SOURCE DOCUMENT –
=-=-=

Vacation is where you find it, I've learned. An hour in a sunny backyard, tropical-tasting drink in hand, may not be a full-on week at the beach, but it's something. Thing is, so many so-called "boat drinks" just taste of coconut-scented sunscreen and sugar. And if my mini-vacation is gonna last only until the bottom of the glass, I want better.

This shaken cocktail is just the ticket. Served up, it's cold and slightly frothy, tangy and bright, popping with fresh pineapple and lime flavors that are enhanced by fragrant, almond-y orgeat, a bit of savory cumin, and spicy cayenne.

You'll start off by making a little fresh pineapple juice—don't worry, you don't need a juicer; it's pretty quick to muddle about three-quarters of a cup of pineapple chunks and strain the results. The juice gets a touch more tropical with the addition of orgeat, an almond- and orange flower–scented syrup that you can make at home (but that I always buy).

=-=-=

THE DATA –
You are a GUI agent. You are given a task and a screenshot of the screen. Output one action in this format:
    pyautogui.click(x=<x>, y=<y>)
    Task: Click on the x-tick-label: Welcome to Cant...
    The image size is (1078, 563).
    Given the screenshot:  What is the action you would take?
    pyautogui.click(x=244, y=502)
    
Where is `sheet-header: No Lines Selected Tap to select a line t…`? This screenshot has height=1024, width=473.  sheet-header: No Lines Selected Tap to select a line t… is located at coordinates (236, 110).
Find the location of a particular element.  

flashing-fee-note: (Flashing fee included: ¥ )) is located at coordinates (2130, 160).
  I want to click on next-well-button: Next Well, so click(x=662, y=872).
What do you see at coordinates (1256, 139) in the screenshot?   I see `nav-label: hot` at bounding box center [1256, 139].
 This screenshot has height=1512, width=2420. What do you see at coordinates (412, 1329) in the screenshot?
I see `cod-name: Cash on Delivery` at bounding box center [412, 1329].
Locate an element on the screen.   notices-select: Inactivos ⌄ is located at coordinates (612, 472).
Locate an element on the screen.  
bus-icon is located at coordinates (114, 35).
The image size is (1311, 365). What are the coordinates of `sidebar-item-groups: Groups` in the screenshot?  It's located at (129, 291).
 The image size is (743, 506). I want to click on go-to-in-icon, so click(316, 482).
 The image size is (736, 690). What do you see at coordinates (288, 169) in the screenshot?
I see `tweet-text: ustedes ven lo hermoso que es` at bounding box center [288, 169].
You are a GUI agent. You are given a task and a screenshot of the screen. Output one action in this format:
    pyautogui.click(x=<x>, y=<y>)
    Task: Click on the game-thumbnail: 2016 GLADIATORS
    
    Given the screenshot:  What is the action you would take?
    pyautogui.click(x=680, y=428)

=-=-=

WORK TASK 1 –
In the cocktail recipe text, list every ingredient named in the sentence that begins "Served up, it's cold".
WORK TASK 2 –
Carry the cocktail recipe text forward from its final sentence.

ANSWER 1 –
- Fresh pineapple
- Lime
- Orgeat
- Cumin
- Cayenne

ANSWER 2 –
An herbal, peppery gin underscores the freshness of the drink: The bartenders at the MINA Test Kitchen in San Francisco, who developed this cocktail to accompany a series of Indian-themed pop-ups, call for Calyx Gin. A collaboration between Stephen Gertman of Ascendant Spirits and winemaker Rajat Parr (who previously served as wine director for the Michael Mina restaurant group), the gin is unusually spicy and fragrant, flavored with ingredients that include Santa Barbara grapefruit peel, mint, cubeb pepper, angelica, coriander, ginger, and black cardamom.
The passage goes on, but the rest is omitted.